Selain tersebut di atas, merea melaksanakan syari’a Islam hanya pada lbatas-batas tertentu. Mereka menerima pelajaran agama dari para ulama yang diliputi oelh sikap taklit buta dan fanatik madxhab, sehingga mereka bersikap menerima apa adanya dan patuh sepenuhnya terhadap apa yang telah dikatakan oleh seorang kyai.

“Orang-orang yang mempelajari agama yang belum mempunyai keahlian memahami AL Qur’an dan Al Hadits, jangan mudah membelokkan dirinya sendiri dengan mencampuri ilmu agama dari jalan yang gelap, maksudnya dari orang-orang yang tidak mempunyai identitas ulama secara jelas dengan bukti keahlian dan kealimannya. Seharusnya ada bukti yang nyata jika orang itu alim, mengerti dan jujur dalam menunjukkan orang yang mencari kebenaran. Begitulah, walau orang-orang itu menunjukkan ide apa saja, maka jangan diterima penjelasannya, kecuali ada bukti sebagaimana di atas. Sejak zaman sahabat fatwa dan riwayat orang yang majhul, tidak boleh dianggap apa-apa di dalan agama.”[ix]

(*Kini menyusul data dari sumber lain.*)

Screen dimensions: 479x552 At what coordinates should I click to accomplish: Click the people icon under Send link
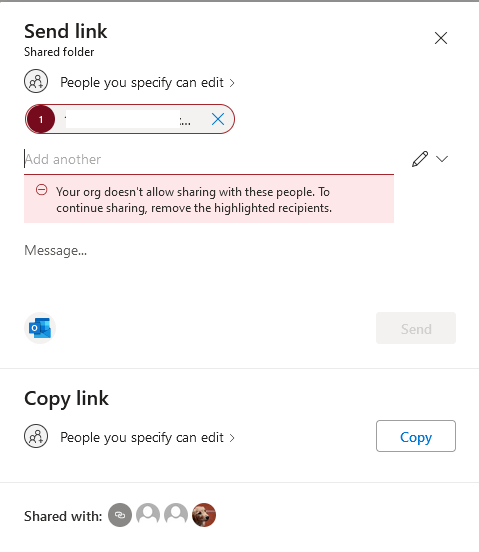coord(36,81)
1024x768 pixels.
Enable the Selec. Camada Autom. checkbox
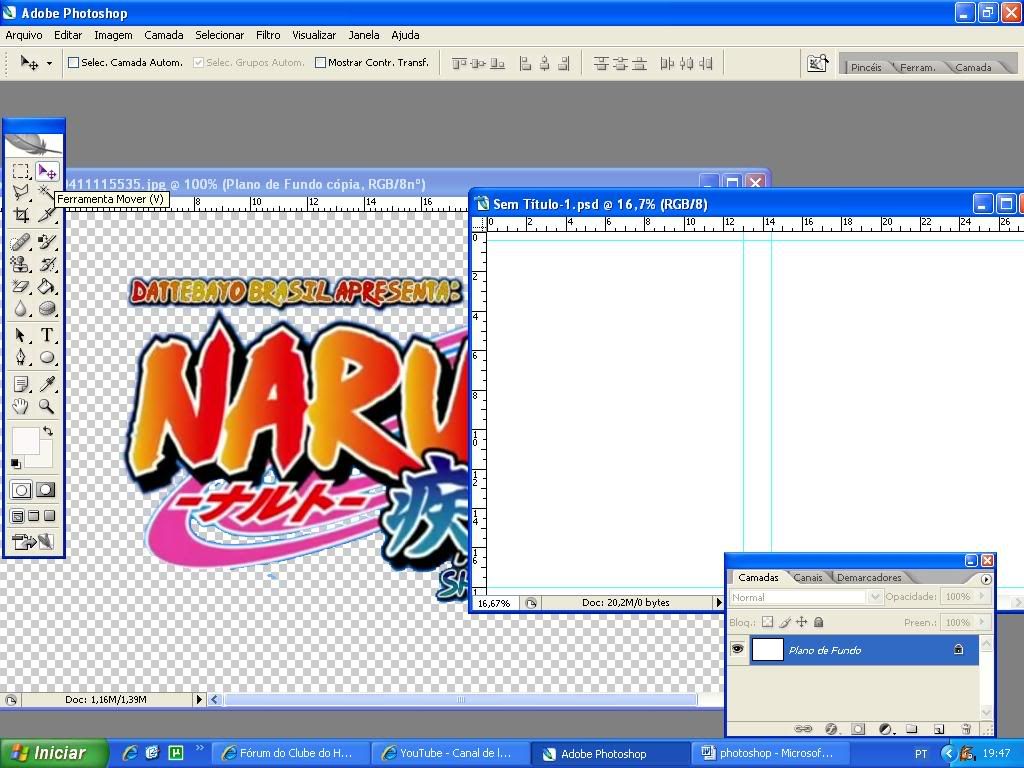[73, 63]
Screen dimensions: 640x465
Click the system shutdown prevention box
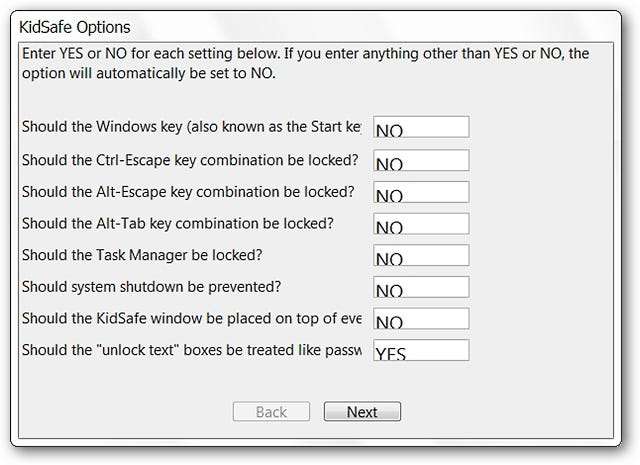pyautogui.click(x=420, y=287)
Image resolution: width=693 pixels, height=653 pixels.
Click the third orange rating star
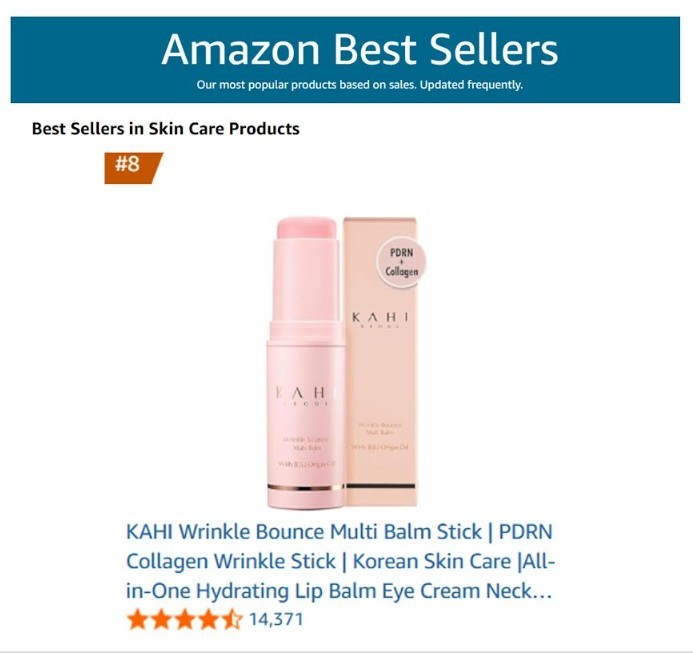click(185, 619)
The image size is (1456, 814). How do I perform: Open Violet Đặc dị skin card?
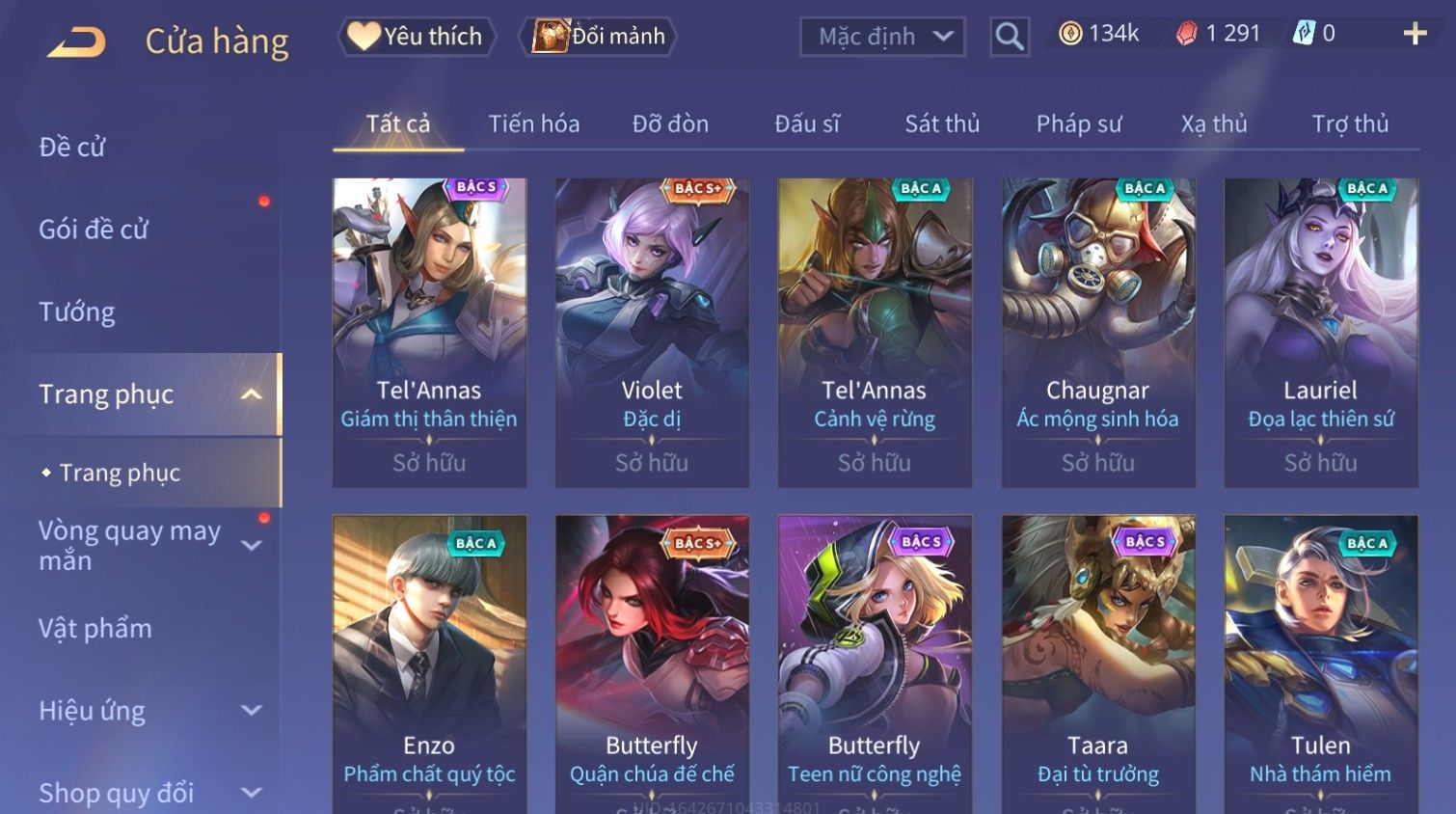click(652, 332)

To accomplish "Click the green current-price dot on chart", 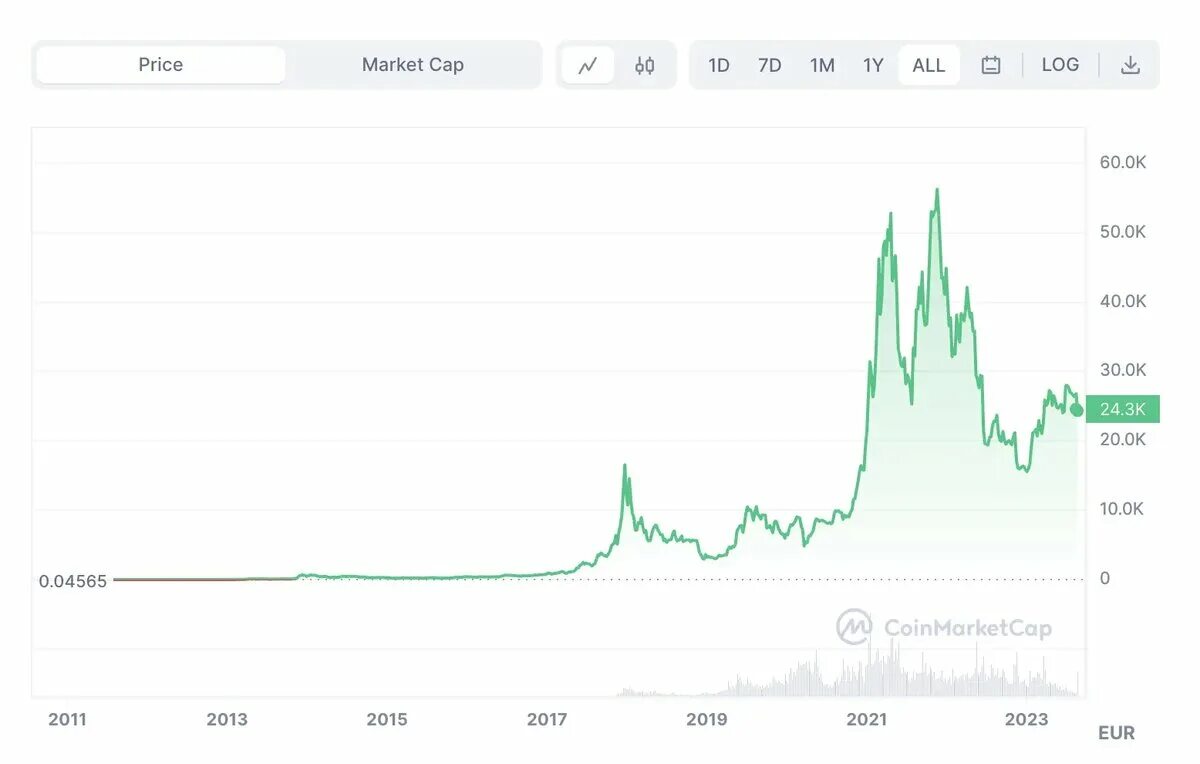I will pyautogui.click(x=1076, y=409).
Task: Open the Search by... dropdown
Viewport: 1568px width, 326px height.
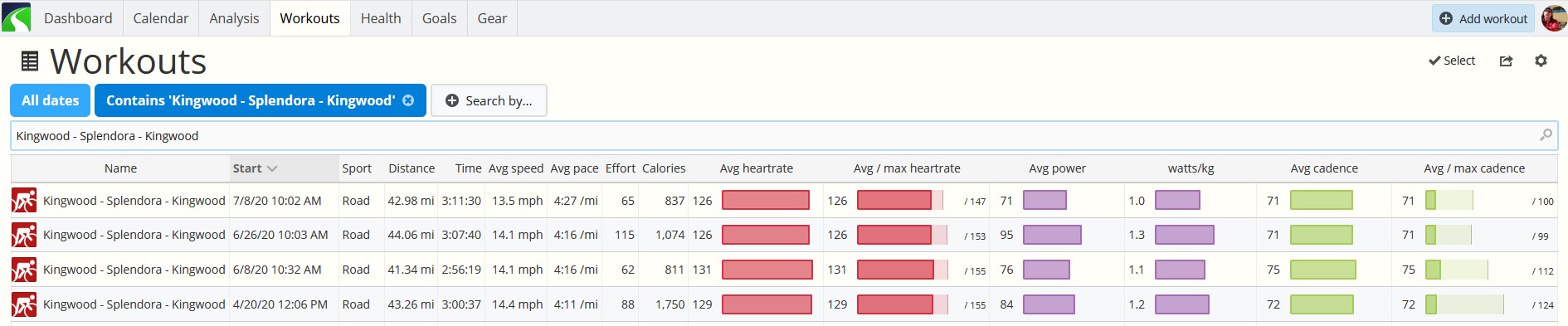Action: click(489, 100)
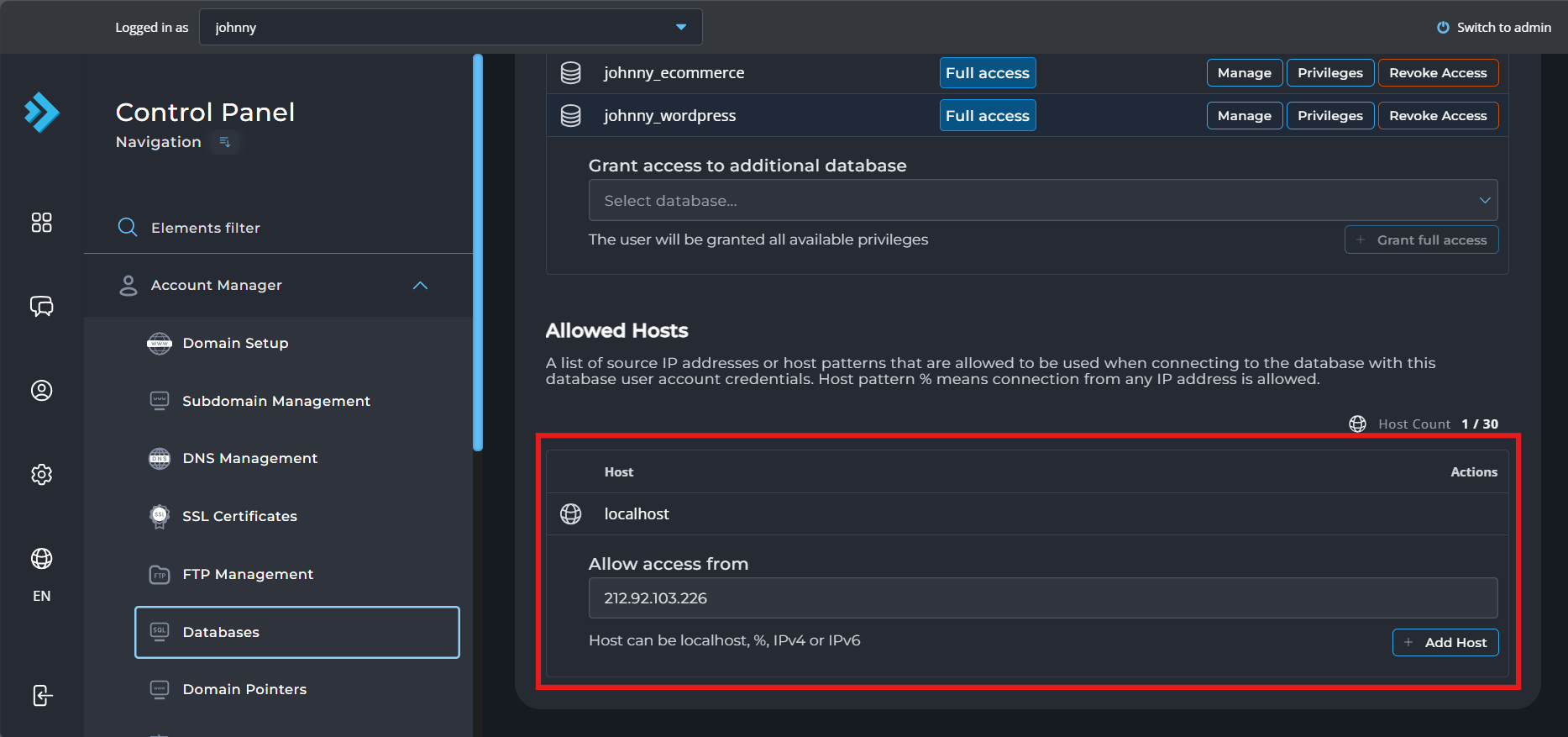Click the DirectAdmin logo icon

(x=42, y=113)
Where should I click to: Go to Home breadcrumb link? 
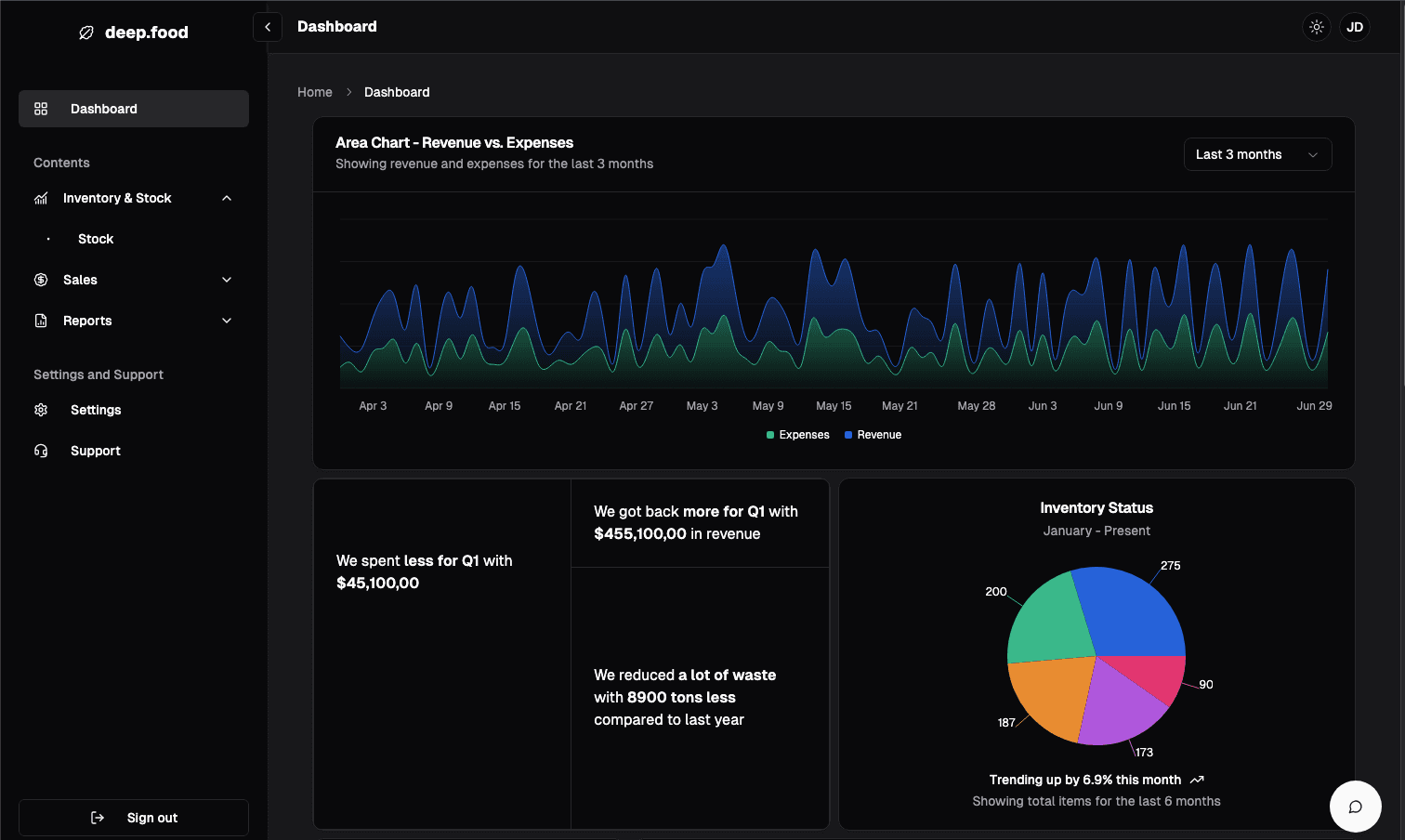315,92
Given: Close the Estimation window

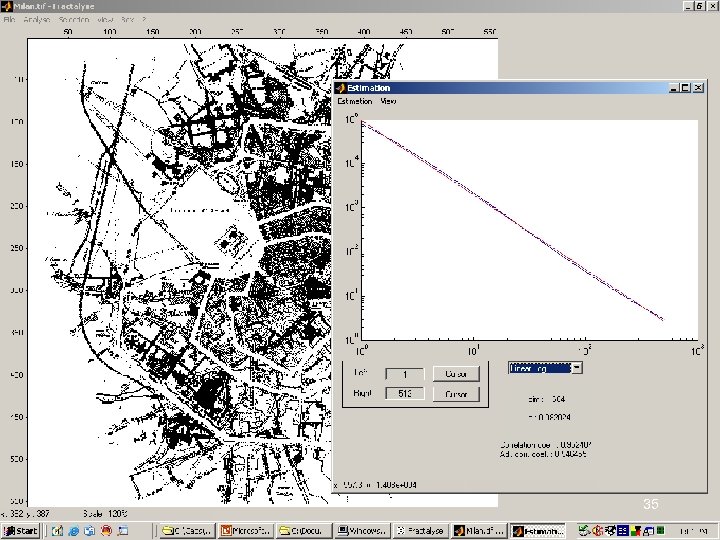Looking at the screenshot, I should 698,88.
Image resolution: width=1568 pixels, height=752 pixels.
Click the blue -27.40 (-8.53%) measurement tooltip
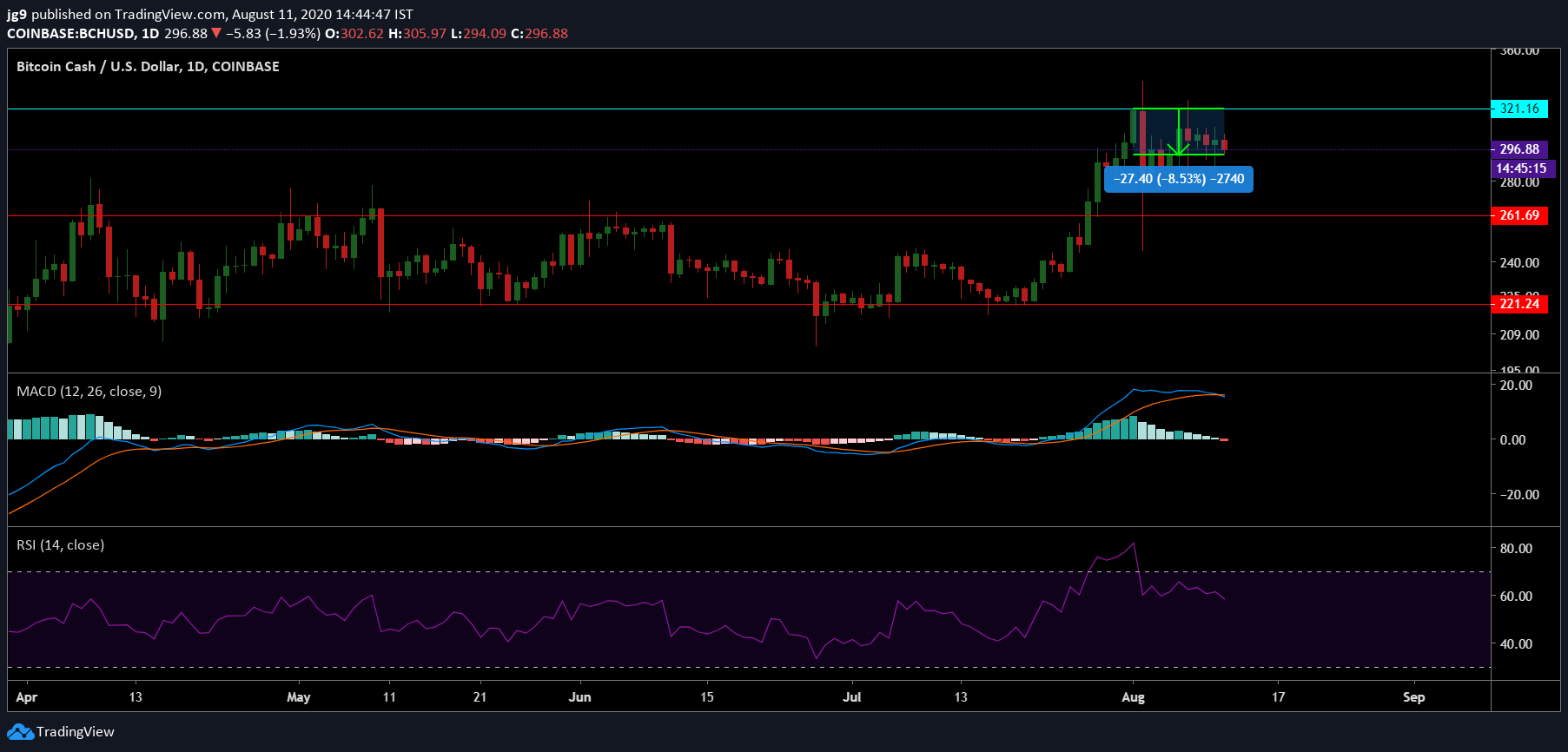click(x=1178, y=179)

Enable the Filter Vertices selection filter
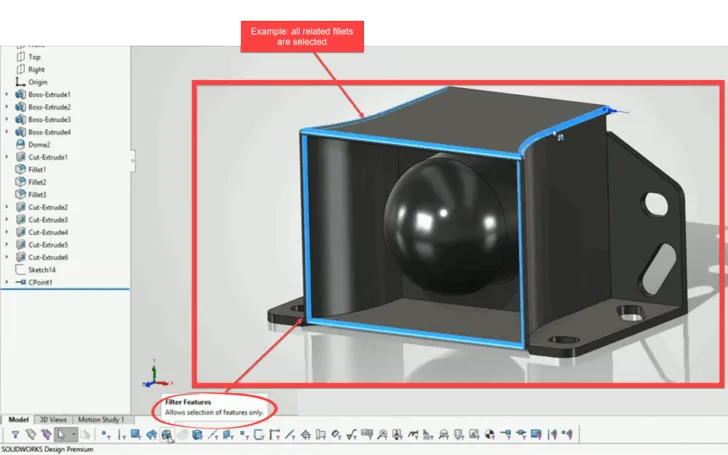105,435
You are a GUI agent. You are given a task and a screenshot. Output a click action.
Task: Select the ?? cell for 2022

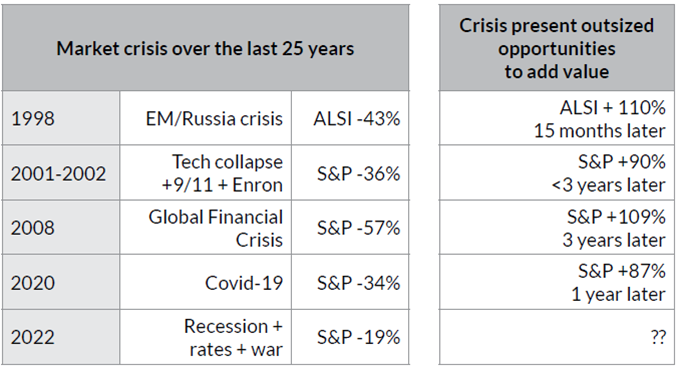[556, 337]
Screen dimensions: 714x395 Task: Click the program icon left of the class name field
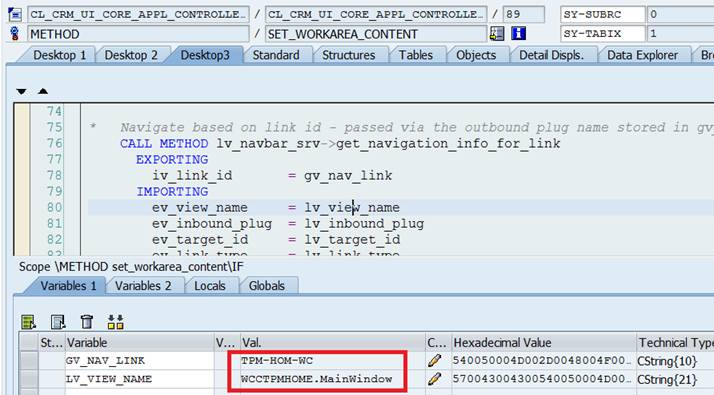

Dengan demikian, rasa taklid yang membabi buta dan fanatik madzhab yang berlebihan harus ditinjau kembali serta seluruh fatwa tidak boleh langsung diamalkan tetapi disaring terlebih dahulu, kemudian mencari alternatif yang lebih mendekati kebenaran yang sesuai dengan Al Qur’an dan Al Hadits. Jika rasa taklit itu tetap dipertahankan maka dari sini timbulnya sumber amalan-amalan bid’ah yang menyimpang dari ajaran Islam.

Atas dasar banyaknya penyimpangan-penyimpangan di masyarakat, baik di bidang aqidah maupun ibadah serta didasari dengan rasa komitmennya pada nilai-nilai kebenaran sebagai bukti nyta setia pada janji yang telah diucapkan pada gurunya (kyai Amar) maka faktor inilah yang mendorong Muhammad Ridwan Syarqowi untuk melakukan koreksi terhadap penyimpangan-penyimpangan yang masih banyak dilakukan oleh masyarakat pada saat itu.[x] Kemudian ia melancarkan ide-idenya sebagai upaya pengembangan gerakan pemurnia yang selaras dengan gerakan pembaharuan.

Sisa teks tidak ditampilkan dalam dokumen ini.